EY delivered failed audits in almost half of the audits inspected by the Public Company Accounting Oversight Board in 2013 and blew the audit of internal control in nearly every one of those cases.

It was the first time a Big 4 firm has come so close to the 50-percent mark in the five years the PCAOB has provided data in its inspection reports. EY’s is the third of the Big 4 firms to have its report published in 2014 reflecting 2013 inspections of 2012 financial statements. PwC took heat for 32 percent of its audits inspected, and Deloitte for 28 percent of its inspected audit work. KPMG’s 2013 report has not yet been published, nor have any reports on the second-tier major firms.

In EY’s inspection report, the PCAOB finds fault with 28 of the 57 audits inspected, and 27 of the 28 failed audits contained problems in the audit of internal control over financial reporting. The report says EY most often stumbled in selecting controls to test, testing the design effectiveness of controls, and testing operating effectiveness.

The PCAOB says in the report that each of the deficiencies described represent situations where the firm failed to obtain adequate audit evidence to support its opinion on financial statements and internal control. Many of the deficiencies, the PCAOB says, involve a lack of professional care and professional skepticism. In addition to the 27 audits that violated Auditing Standard No. 5 on internal control, a recurring theme in many inspection reports and PCAOB initiatives, the PCAOB also calls out 15 failures to properly respond to risk of material misstatement and 11 instances of problems with audit sampling.

EY’s own audit failure rate as described in PCAOB reports has crept up from 8.6 percent in 2009, before the PCAOB began clamping down on all the major firms, to 22 percent in 2010, 36 percent in 2011, and 48 percent in 2012. 

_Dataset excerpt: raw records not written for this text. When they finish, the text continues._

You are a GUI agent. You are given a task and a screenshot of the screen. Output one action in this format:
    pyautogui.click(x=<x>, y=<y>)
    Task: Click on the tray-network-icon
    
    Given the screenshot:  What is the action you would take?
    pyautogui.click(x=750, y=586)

EY made no attempt to dispute or protest the PCAOB’s assertions. In a letter attached to the report, firm leadership says they have thoroughly evaluated the issues raised in the report and have taken actions to address the findings. “The PCAOB's inspection process assists us in identifying areas where we can continue to improve audit quality,” wrote Stephen Howe, managing partner, and Frank Mahoney, vice chair of assurance services. “We respect and benefit from this process as it aids us in fulfilling our responsibilities to investors, other stakeholders, and the capital markets generally.”

After the report was published, EY said in a statement: “Across our organization, EY is fully committed to audit quality. The PCAOB’s inspection process assists us in identifying areas where we can continue to improve.”